The city’s image has taken a beating lately. Rampant carjackings and expressway shootings generate headlines, causing out-of-towners to wonder if Chicago is safe to visit, and locals to think twice about venturing out at night. Reputational damage control gets harder every day, with newspapers as far away as England reporting on Chicago shoplifting gangs.
At the same time, a historic pandemic has led some city dwellers to re-evaluate another risk of living in dense neighborhoods. After a couple of decades that saw suburbanites move downtown, the past year has witnessed an outflow of Chicagoans who are trading condos and townhouses for the suburban tract houses they once shunned.
A departure by Chicago’s NFL franchise would stand as a high-profile example of the trend, another signal that downtown is no longer the place to be.
That would be bad news, not only for Chicago but for the whole metropolitan area. A vibrant urban core helps bind the region together. Anything that weakens it loosens bonds throughout a sprawling, 9,600-square-mile metropolis that already suffers too much geographic factionalism. Divides between North, South and West would only deepen when there’s less sense of connection to a central hub.
True, having a pro football team playing at Soldier Field hasn’t closed those fault lines. But it gives tens of thousands of people from across the region a reason to come downtown and mingle with folks from other parts of metropolitan Chicago. That experience helps foster a feeling of common identity rooted in the city.
I don’t doubt the Bears would draw enough fans to fill a stadium in Arlington Heights. But in abandoning a downtown location roughly equidistant from all their fans, they would appear to favor some over others. Consider the differing impact of the move on fans from various locales. For fans from Lake Forest, travel time to Bears games would drop to 40 minutes from more than an hour. Fans from South Holland, by contrast, would see their travel time double to an hour.
The move also would take some shine off one of our region’s most important economic attractions. A thriving downtown sets Chicago apart from all but a handful of American cities. The city’s lakefront, Michigan Avenue, museums, restaurants and other cultural and entertainment assets draw visitors from around the world and attract businesses seeking new office locations. That creates jobs, drives up demand for a wide range of services and helps support housing prices across the area, not just in the city.
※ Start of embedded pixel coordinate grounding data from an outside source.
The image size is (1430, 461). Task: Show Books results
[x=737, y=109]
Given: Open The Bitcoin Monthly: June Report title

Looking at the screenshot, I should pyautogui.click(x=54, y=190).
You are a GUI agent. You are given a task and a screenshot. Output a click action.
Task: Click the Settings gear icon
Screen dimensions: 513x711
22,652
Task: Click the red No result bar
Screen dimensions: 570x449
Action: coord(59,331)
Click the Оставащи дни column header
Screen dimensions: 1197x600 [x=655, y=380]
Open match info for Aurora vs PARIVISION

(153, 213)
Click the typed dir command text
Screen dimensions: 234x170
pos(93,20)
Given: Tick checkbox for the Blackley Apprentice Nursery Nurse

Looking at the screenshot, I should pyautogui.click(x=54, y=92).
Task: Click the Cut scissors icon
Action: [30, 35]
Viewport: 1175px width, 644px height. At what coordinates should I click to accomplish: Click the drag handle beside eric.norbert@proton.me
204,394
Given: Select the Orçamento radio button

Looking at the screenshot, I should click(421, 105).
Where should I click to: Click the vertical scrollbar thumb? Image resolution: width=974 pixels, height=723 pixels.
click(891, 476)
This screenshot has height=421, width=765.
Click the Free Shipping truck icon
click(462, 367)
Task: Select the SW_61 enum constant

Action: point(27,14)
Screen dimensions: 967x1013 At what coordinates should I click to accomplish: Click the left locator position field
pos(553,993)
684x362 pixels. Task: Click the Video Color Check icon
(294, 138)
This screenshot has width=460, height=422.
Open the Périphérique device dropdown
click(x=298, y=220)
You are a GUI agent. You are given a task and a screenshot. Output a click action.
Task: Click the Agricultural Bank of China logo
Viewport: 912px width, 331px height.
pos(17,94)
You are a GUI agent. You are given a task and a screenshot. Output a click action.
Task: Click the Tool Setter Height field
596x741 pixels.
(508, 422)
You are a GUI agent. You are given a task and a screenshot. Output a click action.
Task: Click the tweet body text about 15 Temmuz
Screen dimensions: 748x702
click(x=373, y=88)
Some point out, correctly, that pro sports teams in other cities have moved to suburban locations without appearing to harm local economies. But those cities generally lack downtown areas on par with Chicago’s. Have you ever heard anyone gush over downtown Dallas or Los Angeles? Many other cities, including Baltimore, Cleveland and Minneapolis, have gone the other way, building new stadiums downtown that helped spark urban revivals.
Of course, downtown Chicago will retain its attractions no matter where the Bears play. But if they move to Arlington Heights, the city would lose some valuable free advertising. No longer will television viewers across the country see the magnificent Chicago skyline and lakefront when they tune in to Bears games.
I don’t mean to overstate the impact of a Bears move out of downtown. It wouldn’t be an economic body blow on its own. It would be the latest in a series of painful bruises for the city.